Stated problem A: Arrange the rows below as a Markdown table with the columns "Number" and "Line", leaving out blank lines and covering only the stretch from the line containing "Task: Switch to the blue theme color circle" through the line containing "coord(304,292)".

When I got back from the Chelsea game, I just couldn’t get enough of The Lads.
Still buzzing, still replaying moments in my head;goals, the celebrations, the noise, the sheer joy of it all, so I did what most of us do. I started scrolling. Highlights. Clips. More highlights. More clips. Then I stumbled across something different:an interview with Tom Burwell, Sunderland’s interim CEO, on The Business of Sport.
I’d never come across the channel before but was drawn in immediately. If you’ve got an hour
to spare, I’d strongly recommend giving it a watch, as although it isn’t really about football, it tells you an awful lot about Sunderland AFC.
Burwell only joined the Sunderland board in January as a non-executive director before stepping into the role of interim CEO.
He isn’t a ‘traditional’ football executive who’s worked his way around clubs. His background spans elite sport and commercial partnerships, including Formula One, Emirates Airlines and Ultimate Rugby Sevens. He’a also closely associated with Kyril Louis-Dreyfus and Juan Sartori through BIA Sports Group.
What struck me most wasn’t any individual revelation — it was the language.
Listening to Burwell, it felt like he was talking about something Sunderland supporters have been told exists elsewhere in football but have often struggled to see at their own club: a vision, a strategy and a plan. More importantly, it felt like he was describing a club where everybody is starting to work from the same blueprint.
Burwell talks about Sunderland behaving and operating like a big club. He talks about identity, structure and long-term thinking. He talks about planning rather than reacting, and one line in particular stood out:
Sunderland is a big club, should behave like a big club, should operate like a big club, and is now in a position where it can begin to plan like a big club.
When you listen to Régis Le Bris, the language feels remarkably similar. He talks repeatedly about “the project”, He talks about consistency; about building something that can survive beyond individual results, individual players and individual seasons.

Input material:

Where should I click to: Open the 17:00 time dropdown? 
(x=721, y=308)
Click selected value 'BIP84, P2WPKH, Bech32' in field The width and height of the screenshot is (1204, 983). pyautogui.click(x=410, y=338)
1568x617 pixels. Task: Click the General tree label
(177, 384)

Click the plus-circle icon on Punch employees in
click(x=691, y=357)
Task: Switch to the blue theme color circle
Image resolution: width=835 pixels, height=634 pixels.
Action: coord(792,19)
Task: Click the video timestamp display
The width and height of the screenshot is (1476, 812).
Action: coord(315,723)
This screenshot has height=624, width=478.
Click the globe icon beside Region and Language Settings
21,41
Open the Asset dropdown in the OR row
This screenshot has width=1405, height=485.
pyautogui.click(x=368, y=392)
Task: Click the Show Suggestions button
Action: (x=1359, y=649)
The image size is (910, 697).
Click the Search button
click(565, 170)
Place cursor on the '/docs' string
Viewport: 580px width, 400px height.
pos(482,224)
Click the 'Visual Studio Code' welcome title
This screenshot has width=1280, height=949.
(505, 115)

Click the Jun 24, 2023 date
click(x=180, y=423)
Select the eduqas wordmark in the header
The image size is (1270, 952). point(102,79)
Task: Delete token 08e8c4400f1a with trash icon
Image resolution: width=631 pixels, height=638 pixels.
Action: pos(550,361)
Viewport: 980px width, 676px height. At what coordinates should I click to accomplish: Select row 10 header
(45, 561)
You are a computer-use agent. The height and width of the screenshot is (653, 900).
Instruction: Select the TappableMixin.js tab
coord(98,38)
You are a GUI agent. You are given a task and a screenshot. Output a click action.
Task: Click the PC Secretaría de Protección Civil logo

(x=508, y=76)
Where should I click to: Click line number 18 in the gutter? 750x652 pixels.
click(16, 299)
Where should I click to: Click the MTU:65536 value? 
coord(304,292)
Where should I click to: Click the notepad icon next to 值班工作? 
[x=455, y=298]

Stated problem B: From the piece about Sunderland's interim CEO above, set down the stretch from "Still buzzing, still" through "Business of Sport." word for word.

Complete answer A:
| Number | Line |
|---|---|
| 1 | Task: Switch to the blue theme color circle |
| 2 | Image resolution: width=835 pixels, height=634 pixels. |
| 3 | Action: coord(792,19) |
| 4 | Task: Click the video timestamp display |
| 5 | The width and height of the screenshot is (1476, 812). |
| 6 | Action: coord(315,723) |
| 7 | This screenshot has height=624, width=478. |
| 8 | Click the globe icon beside Region and Language Settings |
| 9 | 21,41 |
| 10 | Open the Asset dropdown in the OR row |
| 11 | This screenshot has width=1405, height=485. |
| 12 | pyautogui.click(x=368, y=392) |
| 13 | Task: Click the Show Suggestions button |
| 14 | Action: (x=1359, y=649) |
| 15 | The image size is (910, 697). |
| 16 | Click the Search button |
| 17 | click(565, 170) |
| 18 | Place cursor on the '/docs' string |
| 19 | Viewport: 580px width, 400px height. |
| 20 | pos(482,224) |
| 21 | Click the 'Visual Studio Code' welcome title |
| 22 | This screenshot has width=1280, height=949. |
| 23 | (505, 115) |
| 24 | Click the Jun 24, 2023 date |
| 25 | click(x=180, y=423) |
| 26 | Select the eduqas wordmark in the header |
| 27 | The image size is (1270, 952). point(102,79) |
| 28 | Task: Delete token 08e8c4400f1a with trash icon |
| 29 | Image resolution: width=631 pixels, height=638 pixels. |
| 30 | Action: pos(550,361) |
| 31 | Viewport: 980px width, 676px height. At what coordinates should I click to accomplish: Select row 10 header |
| 32 | (45, 561) |
| 33 | You are a computer-use agent. The height and width of the screenshot is (653, 900). |
| 34 | Instruction: Select the TappableMixin.js tab |
| 35 | coord(98,38) |
| 36 | You are a GUI agent. You are given a task and a screenshot. Output a click action. |
| 37 | Task: Click the PC Secretaría de Protección Civil logo |
| 38 | (x=508, y=76) |
| 39 | Where should I click to: Click line number 18 in the gutter? 750x652 pixels. |
| 40 | click(16, 299) |
| 41 | Where should I click to: Click the MTU:65536 value?  |
| 42 | coord(304,292) |

Complete answer B:
Still buzzing, still replaying moments in my head;goals, the celebrations, the noise, the sheer joy of it all, so I did what most of us do. I started scrolling. Highlights. Clips. More highlights. More clips. Then I stumbled across something different:an interview with Tom Burwell, Sunderland’s interim CEO, on The Business of Sport.